Lines below that hold the word "Given" must be copied in full.

§ Records from a collection:

|---|

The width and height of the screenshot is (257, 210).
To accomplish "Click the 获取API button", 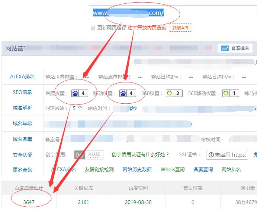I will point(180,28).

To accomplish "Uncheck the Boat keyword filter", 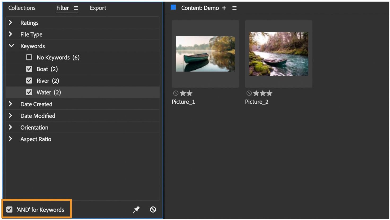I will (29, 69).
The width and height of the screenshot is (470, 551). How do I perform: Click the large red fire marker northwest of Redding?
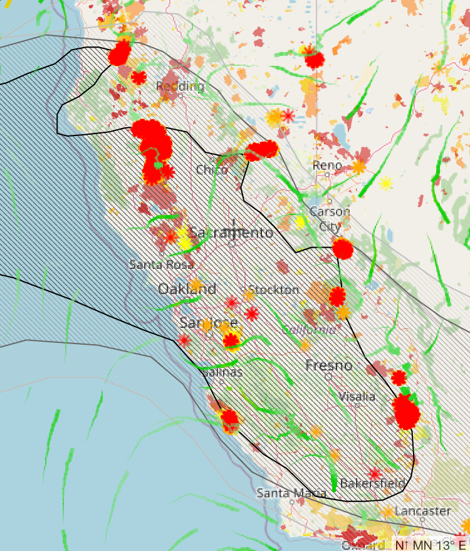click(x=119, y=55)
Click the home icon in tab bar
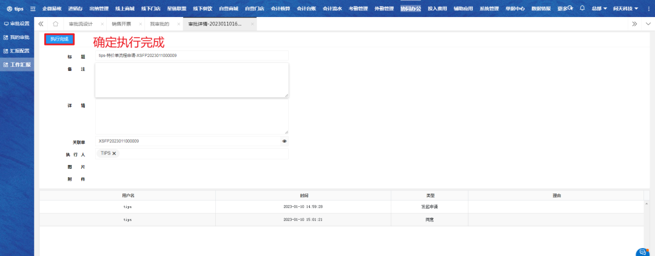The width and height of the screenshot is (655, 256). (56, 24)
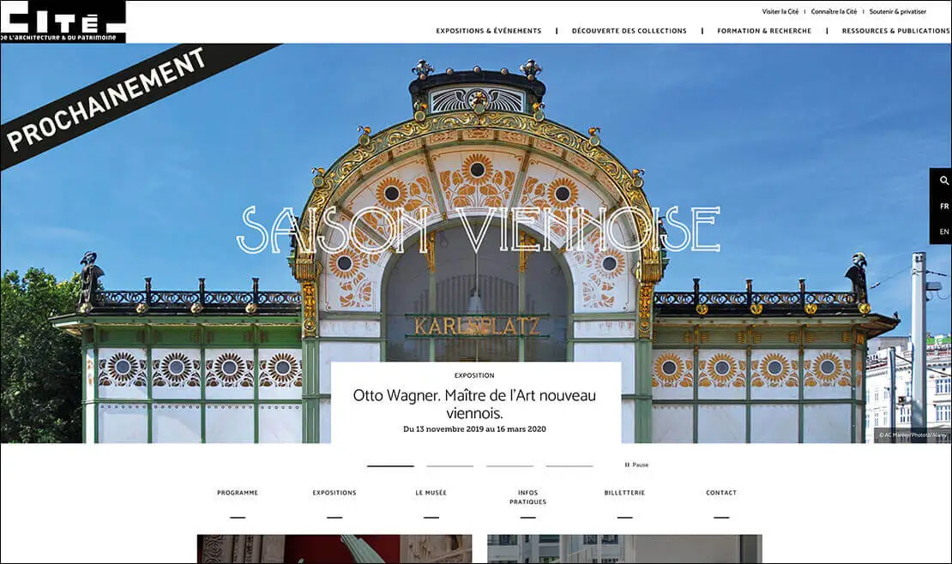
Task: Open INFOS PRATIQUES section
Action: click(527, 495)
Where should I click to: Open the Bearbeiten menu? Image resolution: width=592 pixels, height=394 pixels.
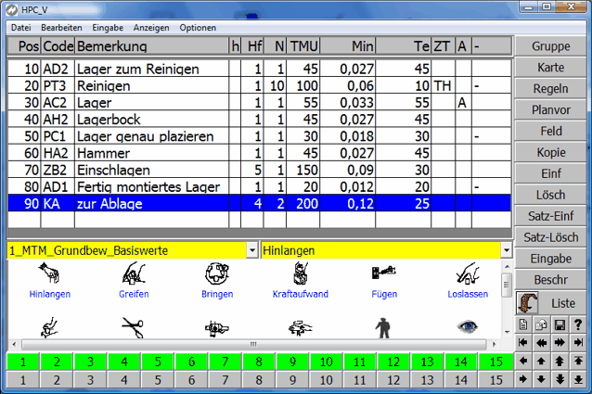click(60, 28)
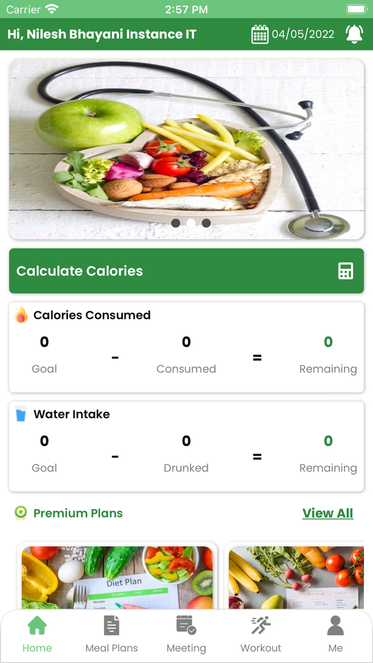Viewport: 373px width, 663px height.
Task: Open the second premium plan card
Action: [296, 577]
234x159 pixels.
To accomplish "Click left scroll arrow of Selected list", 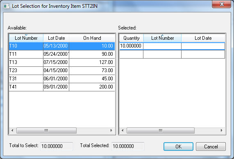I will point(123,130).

|---|

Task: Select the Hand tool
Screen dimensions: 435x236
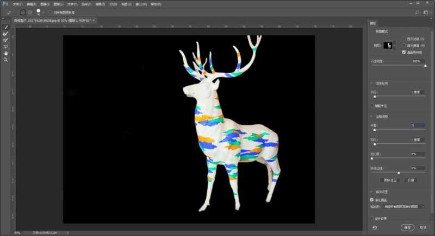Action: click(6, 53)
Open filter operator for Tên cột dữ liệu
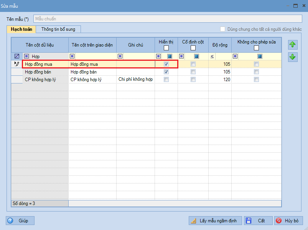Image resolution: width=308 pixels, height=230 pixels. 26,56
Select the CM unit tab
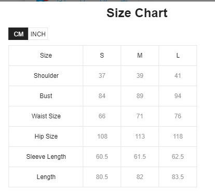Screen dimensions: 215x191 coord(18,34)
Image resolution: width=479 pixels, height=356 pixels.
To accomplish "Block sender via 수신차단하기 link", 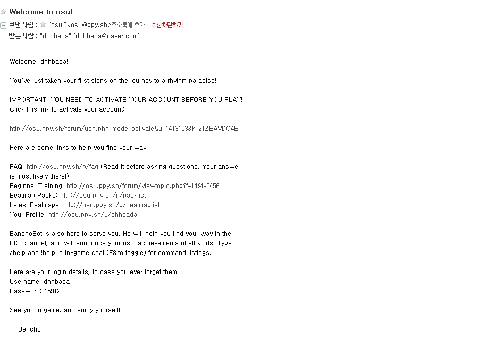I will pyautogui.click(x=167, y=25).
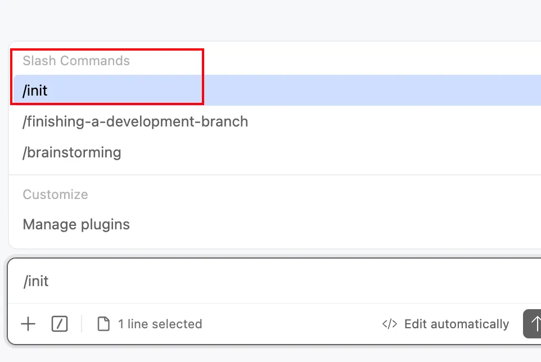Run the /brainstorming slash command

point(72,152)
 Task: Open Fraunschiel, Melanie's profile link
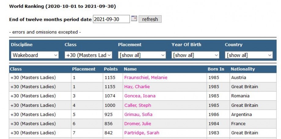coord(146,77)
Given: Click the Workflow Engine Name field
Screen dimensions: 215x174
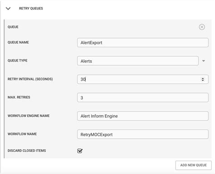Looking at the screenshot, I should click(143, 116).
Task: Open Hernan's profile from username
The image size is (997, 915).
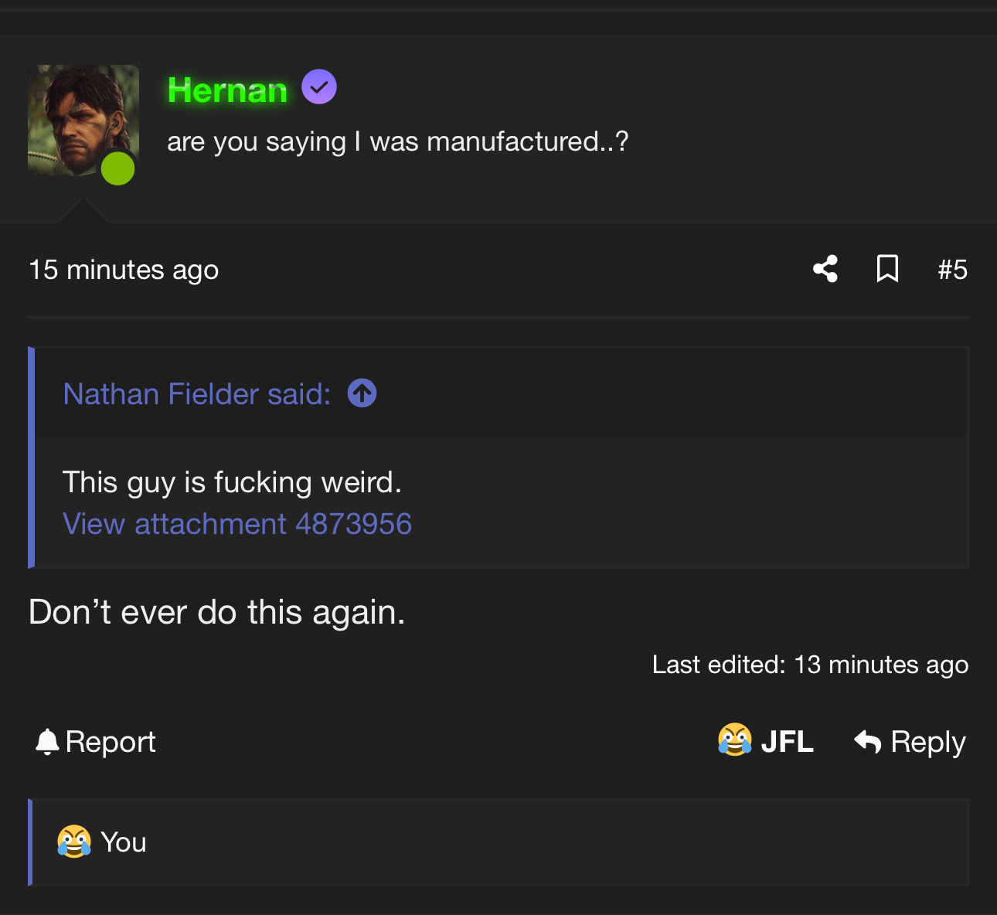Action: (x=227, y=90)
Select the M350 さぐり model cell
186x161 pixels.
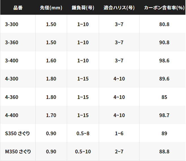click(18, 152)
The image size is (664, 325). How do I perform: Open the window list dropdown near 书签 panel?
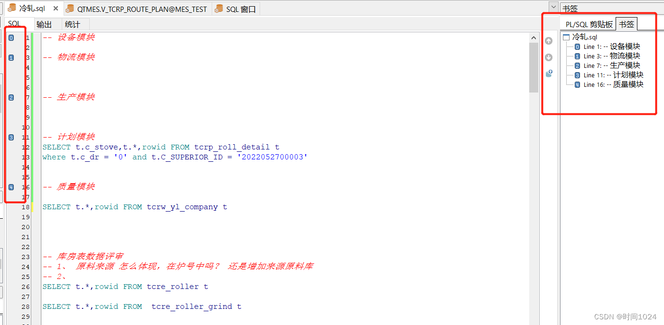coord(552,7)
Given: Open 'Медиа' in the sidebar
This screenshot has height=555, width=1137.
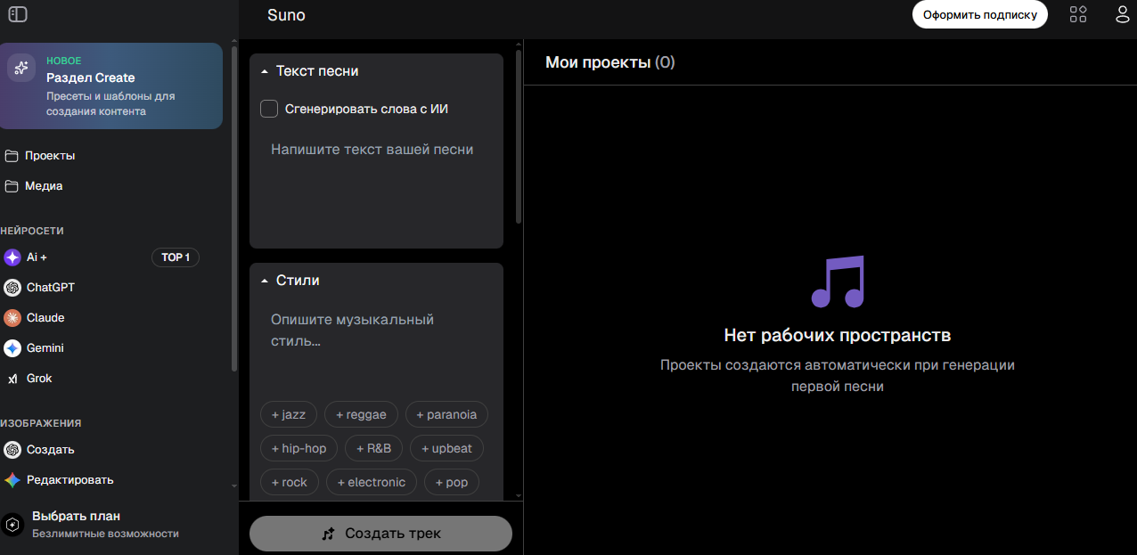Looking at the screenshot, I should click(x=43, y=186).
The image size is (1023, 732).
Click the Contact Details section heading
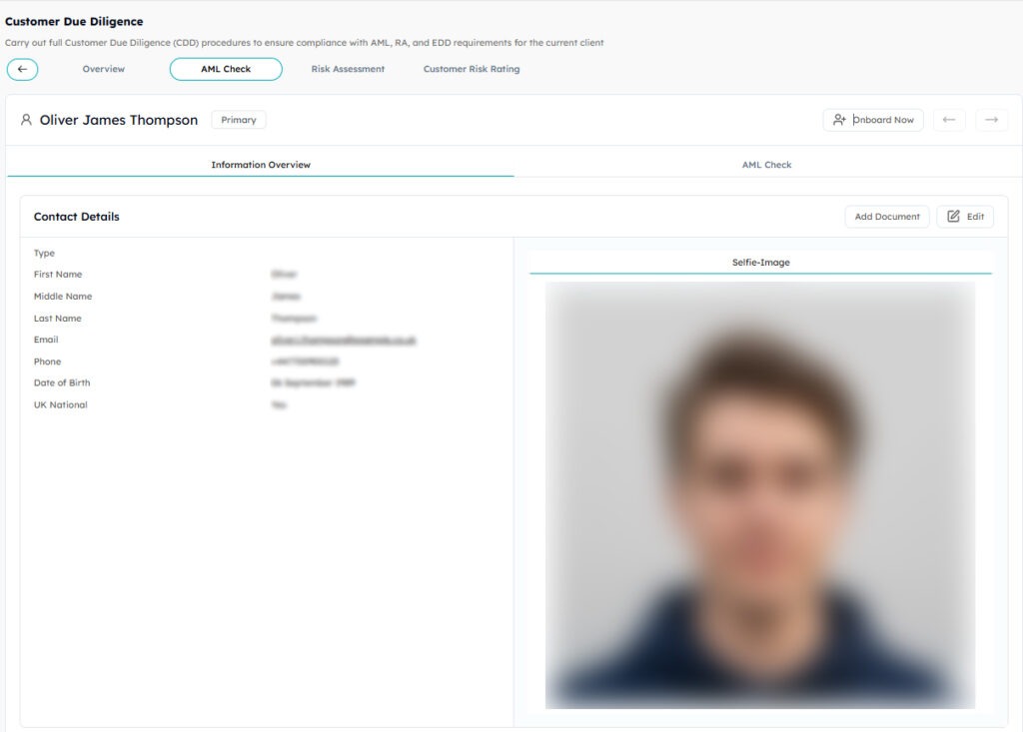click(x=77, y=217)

|---|

§ Result of the exercise:
Given: Click the Workflow Engine Name field
Given: Open 'Медиа' in the sidebar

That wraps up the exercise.